*** EXERCISE DATA ***

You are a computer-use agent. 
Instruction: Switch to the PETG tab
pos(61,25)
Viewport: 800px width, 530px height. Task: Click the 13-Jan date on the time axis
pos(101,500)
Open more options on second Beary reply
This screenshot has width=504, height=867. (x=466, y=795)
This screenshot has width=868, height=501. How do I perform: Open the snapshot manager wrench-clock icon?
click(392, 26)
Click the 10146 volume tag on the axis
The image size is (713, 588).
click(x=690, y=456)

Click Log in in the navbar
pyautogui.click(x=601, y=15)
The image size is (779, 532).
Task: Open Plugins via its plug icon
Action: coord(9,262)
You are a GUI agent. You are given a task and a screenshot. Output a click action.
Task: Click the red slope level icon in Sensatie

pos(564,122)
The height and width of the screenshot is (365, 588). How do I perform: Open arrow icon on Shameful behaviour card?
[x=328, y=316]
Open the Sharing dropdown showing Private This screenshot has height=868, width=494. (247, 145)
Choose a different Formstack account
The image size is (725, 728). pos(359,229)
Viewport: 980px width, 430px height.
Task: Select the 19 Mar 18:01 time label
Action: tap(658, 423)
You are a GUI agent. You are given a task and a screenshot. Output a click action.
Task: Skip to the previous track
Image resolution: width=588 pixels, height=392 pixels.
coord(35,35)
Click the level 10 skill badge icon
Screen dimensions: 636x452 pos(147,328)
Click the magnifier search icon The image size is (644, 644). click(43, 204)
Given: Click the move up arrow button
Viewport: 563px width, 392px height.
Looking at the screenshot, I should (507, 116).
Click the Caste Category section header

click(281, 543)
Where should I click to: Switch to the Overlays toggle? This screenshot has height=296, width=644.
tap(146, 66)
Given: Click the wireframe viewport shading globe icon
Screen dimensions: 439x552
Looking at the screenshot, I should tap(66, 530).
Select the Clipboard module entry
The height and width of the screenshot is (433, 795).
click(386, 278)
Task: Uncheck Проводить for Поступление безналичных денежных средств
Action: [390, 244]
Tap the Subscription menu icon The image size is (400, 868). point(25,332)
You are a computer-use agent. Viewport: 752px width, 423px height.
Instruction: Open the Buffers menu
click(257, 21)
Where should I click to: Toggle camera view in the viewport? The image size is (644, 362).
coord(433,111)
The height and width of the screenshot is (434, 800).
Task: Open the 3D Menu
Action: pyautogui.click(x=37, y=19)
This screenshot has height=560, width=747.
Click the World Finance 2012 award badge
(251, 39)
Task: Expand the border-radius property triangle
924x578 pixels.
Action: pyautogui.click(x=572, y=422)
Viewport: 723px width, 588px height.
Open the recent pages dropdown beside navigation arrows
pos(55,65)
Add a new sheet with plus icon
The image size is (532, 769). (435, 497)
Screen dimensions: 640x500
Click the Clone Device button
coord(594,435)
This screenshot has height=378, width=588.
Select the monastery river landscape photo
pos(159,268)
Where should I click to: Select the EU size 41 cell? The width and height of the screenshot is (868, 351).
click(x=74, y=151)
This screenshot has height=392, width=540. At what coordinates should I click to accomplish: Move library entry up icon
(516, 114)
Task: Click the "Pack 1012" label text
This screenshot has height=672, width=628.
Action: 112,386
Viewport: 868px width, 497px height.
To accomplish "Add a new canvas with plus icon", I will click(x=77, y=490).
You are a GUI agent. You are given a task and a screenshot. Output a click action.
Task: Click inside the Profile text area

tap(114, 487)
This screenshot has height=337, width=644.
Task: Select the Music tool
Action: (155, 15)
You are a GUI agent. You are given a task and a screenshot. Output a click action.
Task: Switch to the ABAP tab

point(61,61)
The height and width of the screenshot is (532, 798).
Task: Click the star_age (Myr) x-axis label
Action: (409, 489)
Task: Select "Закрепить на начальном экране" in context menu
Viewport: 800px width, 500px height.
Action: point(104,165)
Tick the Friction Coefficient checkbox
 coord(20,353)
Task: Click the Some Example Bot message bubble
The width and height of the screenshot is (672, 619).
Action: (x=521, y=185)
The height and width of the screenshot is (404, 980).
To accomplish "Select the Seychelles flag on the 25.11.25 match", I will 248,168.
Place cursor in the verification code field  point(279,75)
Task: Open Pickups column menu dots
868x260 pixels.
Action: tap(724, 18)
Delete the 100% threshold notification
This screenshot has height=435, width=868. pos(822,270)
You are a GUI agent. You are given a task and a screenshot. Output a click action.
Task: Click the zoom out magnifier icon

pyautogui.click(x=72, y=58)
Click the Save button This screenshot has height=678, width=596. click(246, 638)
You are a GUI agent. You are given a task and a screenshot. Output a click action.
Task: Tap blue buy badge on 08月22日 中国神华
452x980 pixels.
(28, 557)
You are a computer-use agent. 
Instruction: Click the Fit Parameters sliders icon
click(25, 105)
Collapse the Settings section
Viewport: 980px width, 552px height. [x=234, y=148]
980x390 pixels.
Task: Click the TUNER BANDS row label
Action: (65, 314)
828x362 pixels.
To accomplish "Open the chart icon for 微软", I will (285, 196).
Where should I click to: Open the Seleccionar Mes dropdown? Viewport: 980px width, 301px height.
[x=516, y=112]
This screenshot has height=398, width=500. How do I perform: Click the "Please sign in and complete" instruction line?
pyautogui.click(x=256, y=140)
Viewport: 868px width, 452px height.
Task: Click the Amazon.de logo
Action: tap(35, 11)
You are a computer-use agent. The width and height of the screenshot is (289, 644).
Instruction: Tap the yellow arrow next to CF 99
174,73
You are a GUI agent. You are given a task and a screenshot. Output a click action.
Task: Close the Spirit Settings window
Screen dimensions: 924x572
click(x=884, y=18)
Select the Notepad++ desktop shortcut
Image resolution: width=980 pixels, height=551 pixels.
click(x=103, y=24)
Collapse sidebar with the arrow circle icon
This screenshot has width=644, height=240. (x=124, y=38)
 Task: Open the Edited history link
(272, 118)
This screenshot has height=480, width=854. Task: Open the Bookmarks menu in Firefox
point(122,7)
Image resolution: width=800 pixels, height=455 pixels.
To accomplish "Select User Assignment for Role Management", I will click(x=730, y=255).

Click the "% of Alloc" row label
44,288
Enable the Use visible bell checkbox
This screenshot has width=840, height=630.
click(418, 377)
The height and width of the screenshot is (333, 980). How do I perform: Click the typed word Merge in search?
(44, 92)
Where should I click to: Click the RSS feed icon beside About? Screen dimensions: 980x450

*** End of EXERCISE DATA ***

TRY IT:
A complete, exact transcription of the data above is the required answer.

COMPLETED TASK:
You are a computer-use agent. 
Instruction: Switch to the PETG tab
pos(61,25)
Viewport: 800px width, 530px height. Task: Click the 13-Jan date on the time axis
pos(101,500)
Open more options on second Beary reply
This screenshot has width=504, height=867. (x=466, y=795)
This screenshot has width=868, height=501. How do I perform: Open the snapshot manager wrench-clock icon?
click(392, 26)
Click the 10146 volume tag on the axis
The image size is (713, 588).
click(x=690, y=456)

Click Log in in the navbar
pyautogui.click(x=601, y=15)
The image size is (779, 532).
Task: Open Plugins via its plug icon
Action: coord(9,262)
You are a GUI agent. You are given a task and a screenshot. Output a click action.
Task: Click the red slope level icon in Sensatie

pos(564,122)
The height and width of the screenshot is (365, 588). How do I perform: Open arrow icon on Shameful behaviour card?
[x=328, y=316]
Open the Sharing dropdown showing Private This screenshot has height=868, width=494. (247, 145)
Choose a different Formstack account
The image size is (725, 728). pos(359,229)
Viewport: 980px width, 430px height.
Task: Select the 19 Mar 18:01 time label
Action: tap(658, 423)
You are a GUI agent. You are given a task and a screenshot. Output a click action.
Task: Skip to the previous track
Image resolution: width=588 pixels, height=392 pixels.
coord(35,35)
Click the level 10 skill badge icon
Screen dimensions: 636x452 pos(147,328)
Click the magnifier search icon The image size is (644, 644). click(43, 204)
Given: Click the move up arrow button
Viewport: 563px width, 392px height.
Looking at the screenshot, I should (507, 116).
Click the Caste Category section header

click(281, 543)
Where should I click to: Switch to the Overlays toggle? This screenshot has height=296, width=644.
tap(146, 66)
Given: Click the wireframe viewport shading globe icon
Screen dimensions: 439x552
Looking at the screenshot, I should tap(66, 530).
Select the Clipboard module entry
The height and width of the screenshot is (433, 795).
click(386, 278)
Task: Uncheck Проводить for Поступление безналичных денежных средств
Action: [390, 244]
Tap the Subscription menu icon The image size is (400, 868). point(25,332)
You are a computer-use agent. Viewport: 752px width, 423px height.
Instruction: Open the Buffers menu
click(257, 21)
Where should I click to: Toggle camera view in the viewport? The image size is (644, 362).
coord(433,111)
The height and width of the screenshot is (434, 800).
Task: Open the 3D Menu
Action: pyautogui.click(x=37, y=19)
This screenshot has height=560, width=747.
Click the World Finance 2012 award badge
(251, 39)
Task: Expand the border-radius property triangle
924x578 pixels.
Action: pyautogui.click(x=572, y=422)
Viewport: 723px width, 588px height.
Open the recent pages dropdown beside navigation arrows
pos(55,65)
Add a new sheet with plus icon
The image size is (532, 769). (435, 497)
Screen dimensions: 640x500
Click the Clone Device button
coord(594,435)
This screenshot has height=378, width=588.
Select the monastery river landscape photo
pos(159,268)
Where should I click to: Select the EU size 41 cell? The width and height of the screenshot is (868, 351).
click(x=74, y=151)
This screenshot has height=392, width=540. At what coordinates should I click to accomplish: Move library entry up icon
(516, 114)
Task: Click the "Pack 1012" label text
This screenshot has height=672, width=628.
Action: 112,386
Viewport: 868px width, 497px height.
To accomplish "Add a new canvas with plus icon", I will click(x=77, y=490).
You are a GUI agent. You are given a task and a screenshot. Output a click action.
Task: Click inside the Profile text area

tap(114, 487)
This screenshot has height=337, width=644.
Task: Select the Music tool
Action: (155, 15)
You are a GUI agent. You are given a task and a screenshot. Output a click action.
Task: Switch to the ABAP tab

point(61,61)
The height and width of the screenshot is (532, 798).
Task: Click the star_age (Myr) x-axis label
Action: (409, 489)
Task: Select "Закрепить на начальном экране" in context menu
Viewport: 800px width, 500px height.
Action: point(104,165)
Tick the Friction Coefficient checkbox
 coord(20,353)
Task: Click the Some Example Bot message bubble
The width and height of the screenshot is (672, 619).
Action: (x=521, y=185)
The height and width of the screenshot is (404, 980).
To accomplish "Select the Seychelles flag on the 25.11.25 match", I will 248,168.
Place cursor in the verification code field  point(279,75)
Task: Open Pickups column menu dots
868x260 pixels.
Action: tap(724, 18)
Delete the 100% threshold notification
This screenshot has height=435, width=868. pos(822,270)
You are a GUI agent. You are given a task and a screenshot. Output a click action.
Task: Click the zoom out magnifier icon

pyautogui.click(x=72, y=58)
Click the Save button This screenshot has height=678, width=596. click(246, 638)
You are a GUI agent. You are given a task and a screenshot. Output a click action.
Task: Tap blue buy badge on 08月22日 中国神华
452x980 pixels.
(28, 557)
You are a computer-use agent. 
Instruction: Click the Fit Parameters sliders icon
click(25, 105)
Collapse the Settings section
Viewport: 980px width, 552px height. [x=234, y=148]
980x390 pixels.
Task: Click the TUNER BANDS row label
Action: (65, 314)
828x362 pixels.
To accomplish "Open the chart icon for 微软", I will (285, 196).
Where should I click to: Open the Seleccionar Mes dropdown? Viewport: 980px width, 301px height.
[x=516, y=112]
This screenshot has height=398, width=500. How do I perform: Click the "Please sign in and complete" instruction line?
pyautogui.click(x=256, y=140)
Viewport: 868px width, 452px height.
Task: Click the Amazon.de logo
Action: tap(35, 11)
You are a computer-use agent. The width and height of the screenshot is (289, 644).
Instruction: Tap the yellow arrow next to CF 99
174,73
You are a GUI agent. You are given a task and a screenshot. Output a click action.
Task: Close the Spirit Settings window
Screen dimensions: 924x572
click(x=884, y=18)
Select the Notepad++ desktop shortcut
Image resolution: width=980 pixels, height=551 pixels.
click(x=103, y=24)
Collapse sidebar with the arrow circle icon
This screenshot has width=644, height=240. (x=124, y=38)
 Task: Open the Edited history link
(272, 118)
This screenshot has height=480, width=854. Task: Open the Bookmarks menu in Firefox
point(122,7)
Image resolution: width=800 pixels, height=455 pixels.
To accomplish "Select User Assignment for Role Management", I will click(x=730, y=255).

Click the "% of Alloc" row label
44,288
Enable the Use visible bell checkbox
This screenshot has width=840, height=630.
click(418, 377)
The height and width of the screenshot is (333, 980). How do I perform: Click the typed word Merge in search?
(44, 92)
Where should I click to: Click the RSS feed icon beside About? Screen dimensions: 980x450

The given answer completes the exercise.